Any help is appreciated and thanks in advance.
Regards,
MP.
Responses
Hi Mike Patel,
Also check this https://access.redhat.com/solutions/2377951.
Additionally, the OpenScap documentation is useful (I like the command-line version for individual scans, this is separate/apart from the above for one-off scanning of systems). This is an upstream project documentation. When you land there, scroll down at https://www.open-scap.org/getting-started/ and you’ll see instructions for a GUI and command-line versions. Again, this is separate from your question, for one-off systems you may wish to scan individually for whatever reason.
Let us know if you need anything further
-RJ
That's odd that url is giving an error, I just looked at the URL earlier today. Maybe they are having a temporary error. I just checked it now, and see the same error you report. Oddly, it worked earlier today. Hopefully this is a temporary issue.

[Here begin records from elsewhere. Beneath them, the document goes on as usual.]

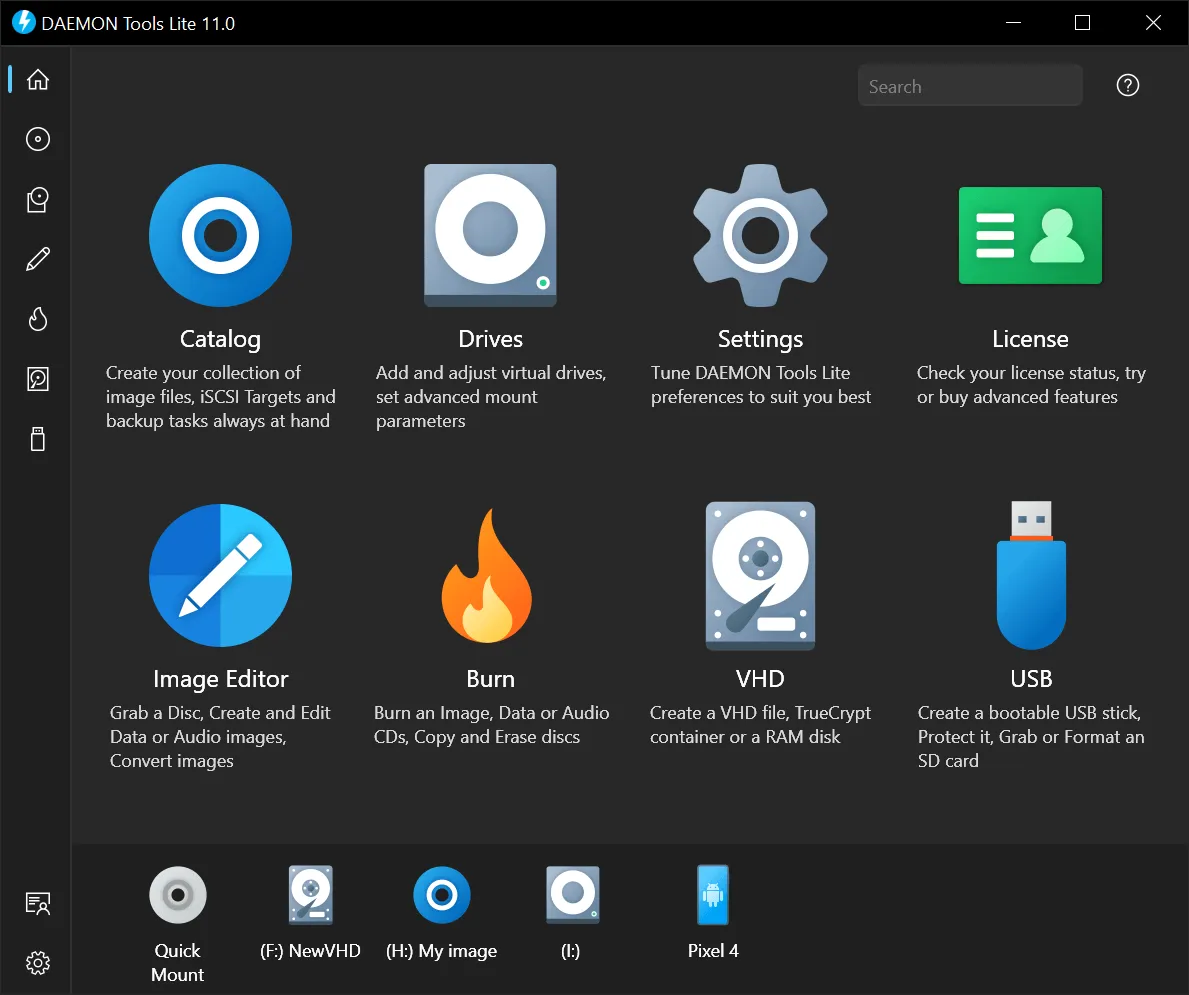The image size is (1189, 995).
Task: Choose the Burn feature from the grid
Action: (x=490, y=575)
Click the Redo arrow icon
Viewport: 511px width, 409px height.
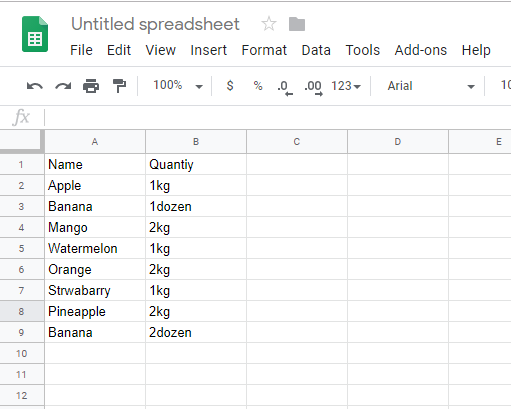63,86
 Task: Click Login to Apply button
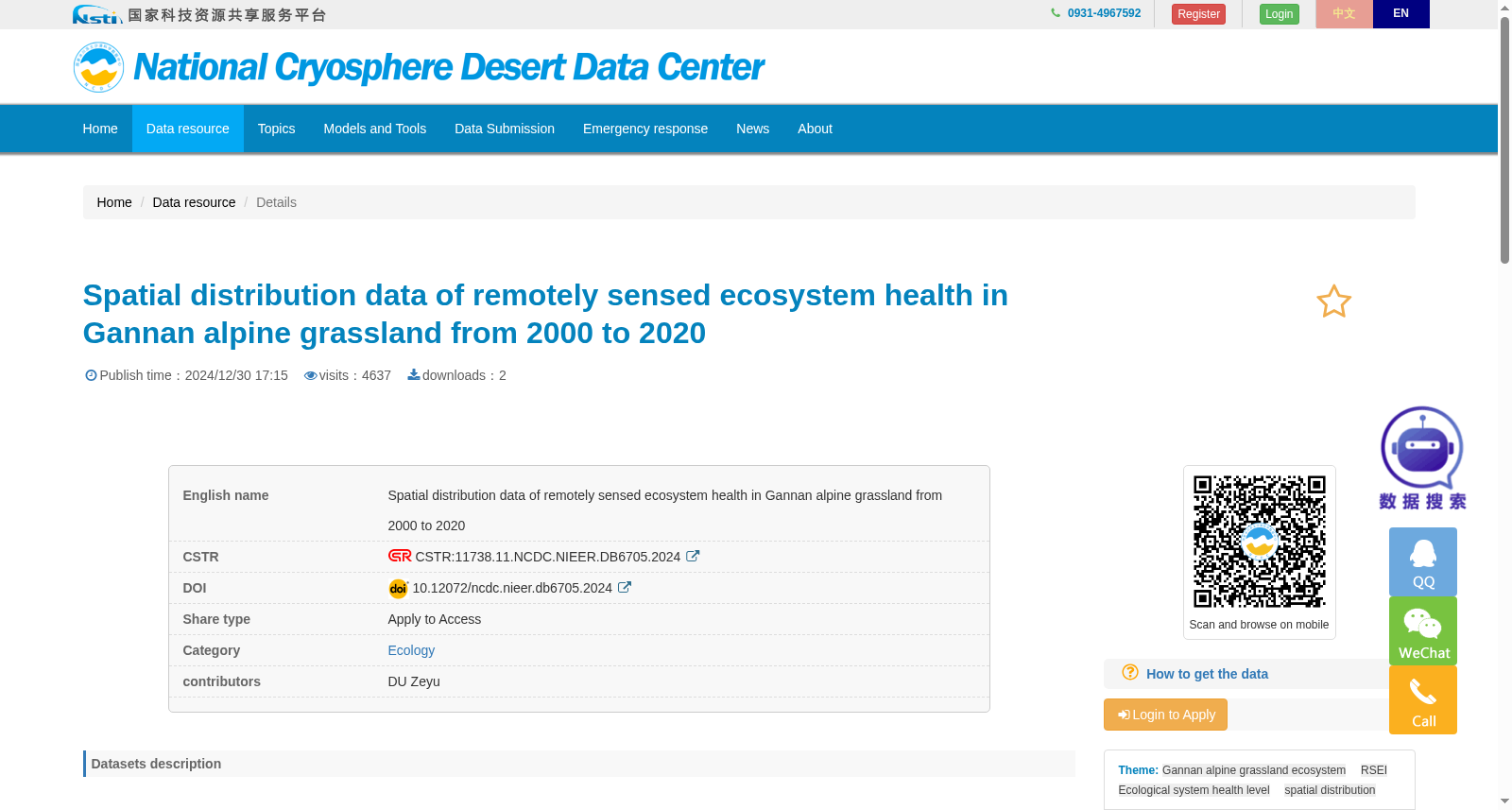click(1165, 715)
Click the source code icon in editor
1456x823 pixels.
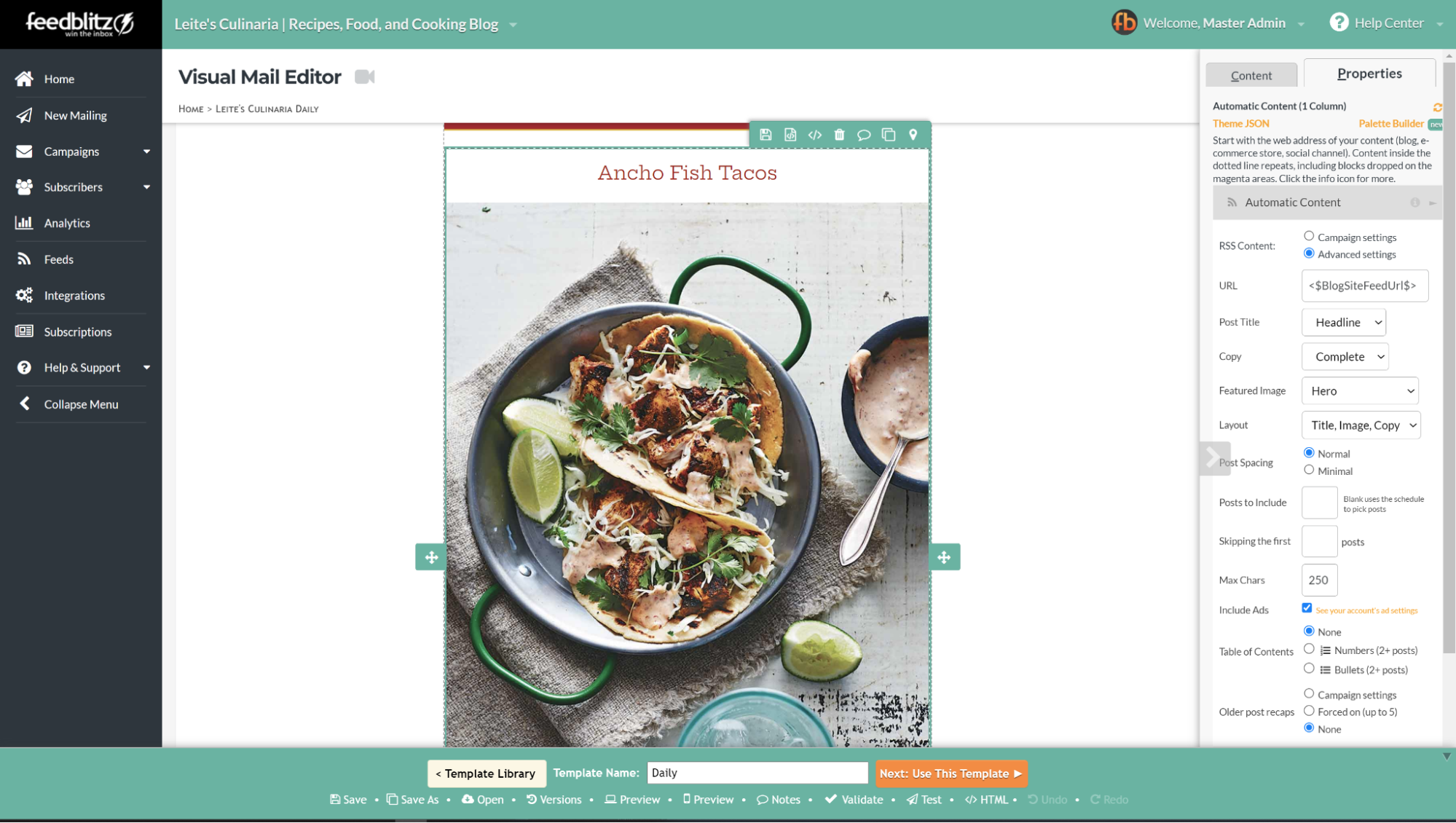[814, 135]
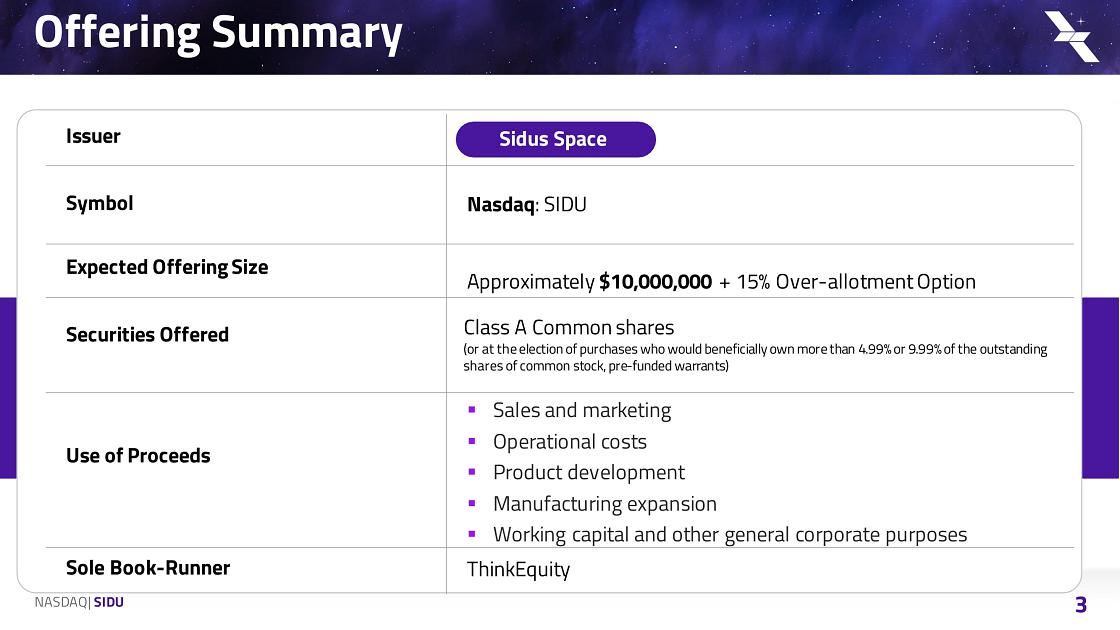Click the Offering Summary title
Viewport: 1120px width, 630px height.
(218, 33)
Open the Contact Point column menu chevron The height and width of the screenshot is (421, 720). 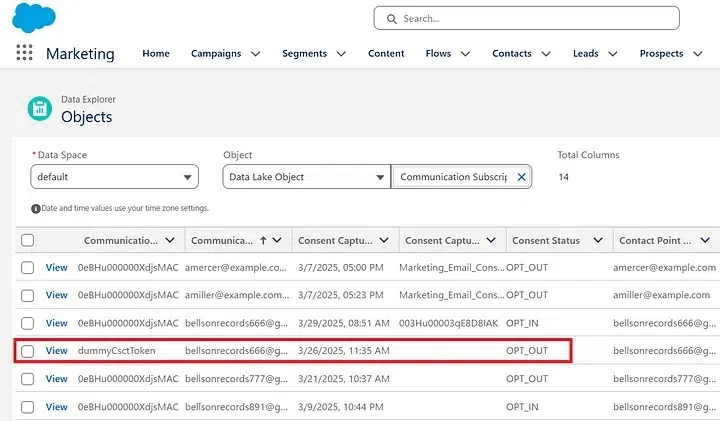click(x=705, y=240)
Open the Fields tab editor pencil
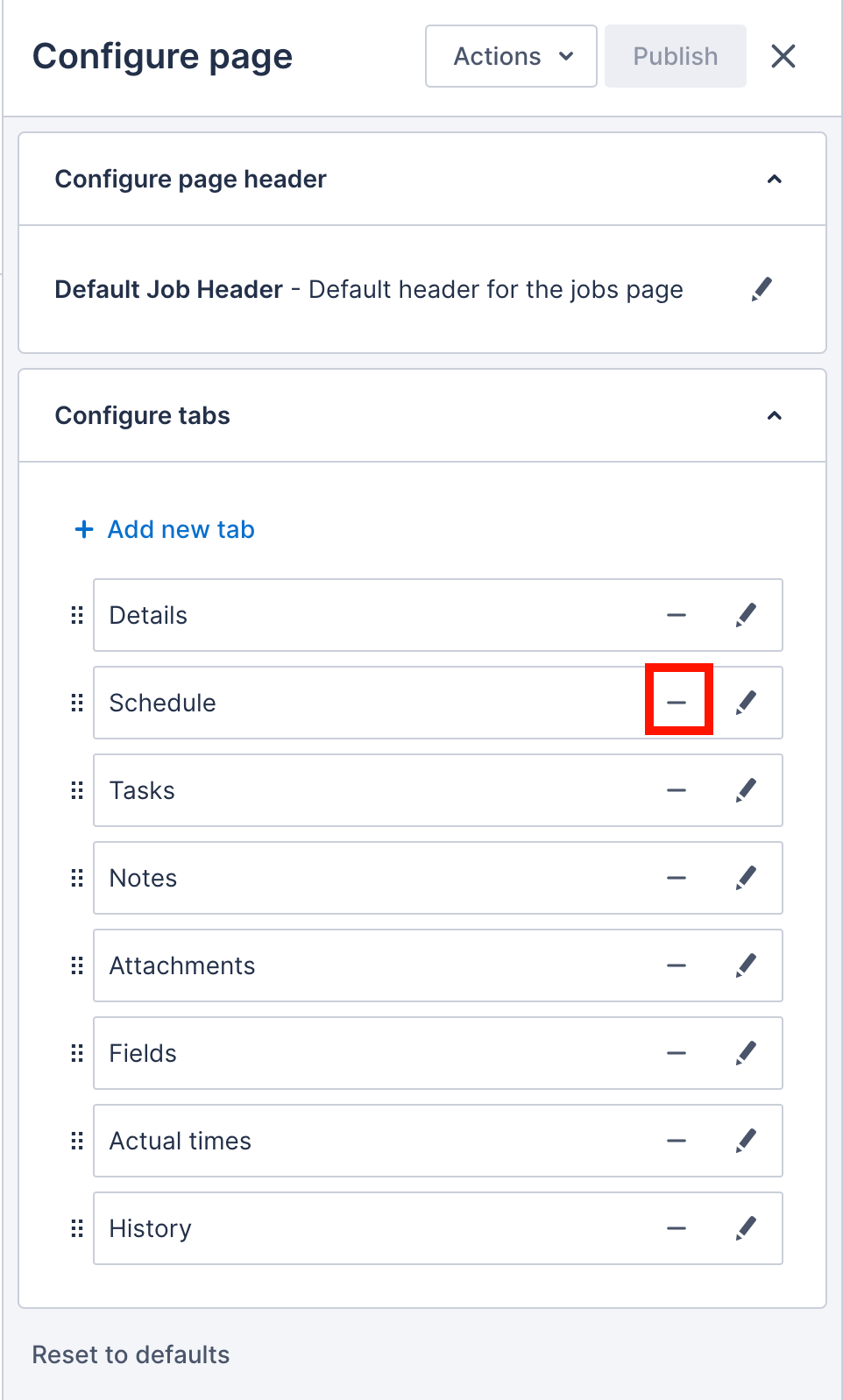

There used to be a wonderful tool called spacewalk-report under the previous satellite that could be used for inventory queries. I will post back soon (hopefully) with something that kinda replaces that... kinda. However, check this discussion https://access.redhat.com/discussions/1395523 Also check (and I mean test in a test environment, heavily examine this sat6inventory script).
Annoyingly, I have something, but it's at another customer site that I'll be visiting later in the month. However, in the meantime, try this https://access.redhat.com/solutions/2481861. I thought I had a hammer command that would do something like this, or some script, I just don't have it with me now.
SCAP can do a number of things, and it's based on the xml file (profile file) you use. In the case of SCAP and security reporting, there are a number of profiles you can use. Everything from DISA STIG to other varieties.
We haven't used puppet within the satellite server, we have our own separate puppet server. We have used SCAP with ansible-playbooks (not Ansible Tower, but the free version of Ansible). We generally push out jobs using ansible-playbooks to our systems using ansible playbooks such as SCAP security compliance reports (there will be false positives, and there will be things you will likely want to either acquire an exception based on sane operational needs of your organization)
EDITED/ADDED: Here's documentation on Ansible Playbook, Now there is a paid product named "Ansible Tower" (does wonderful things), but it it is sold as a product by Red Hat. You can use the "EPEL" version of Ansible for free. "EPEL" is "Extra Packages for Enterprise Linux" which is described here https://access.redhat.com/solutions/3358
Hi Mike Patel,
Ansible Tower is a wonderful product. If you have Red Hat Online Training, I'd highly recommend going through that portion which is included (courses D0409 & D0410).
I just found in the Red Hat Satellite version 6.2 Host Configuration Guide in Chapter 5, instructions on SCAP, I'm hoping that helps. Now paragraph 5.4.1 of that document seems to show an overview including Compliance Reports Overview in Paragraph 5.4.2 which seems to likely fall in line with what you're interested in (along with the surrounding context).
I intend on getting that command I use to get an inventory, it is at a customer site, but if I find it prior, I'll post it here.
Regular SCAP, perhaps for one-off reports, or stand-alone-network (non-satellite). (This is for someone who may want SCAP but doesn't have satellite) The SCAP guide I mentioned previously, that website https://www.open-scap.org/getting-started/ is now functioning again (see my original post at top). I have an ansible playbook that runs a script which names the file based on the date and hostname in a standard location. If you had a few systems, the reporting location could be shared (nfs share), and variables set such that each system reports into it's own specific directory with a proper time/date stamp.
Kind Regards, -RJ
The thing I hate about the way they recommend pushing things through foreman is that they say in their docs/solutions to set up a no-password sudoer rule for that account which we can't accept due to security reasons. If that account gets compromised, it would be ... "bad", and we just can't do that due to sane security policies. One can certainly use puppet, but Ansible (doesn't have to be Ansible Tower) can be set up with sudo rights to where you can create the necessary ansible playbooks to achieve this goal without having to "just take" the unacceptable risk of no-password sudo directives for the foreman account.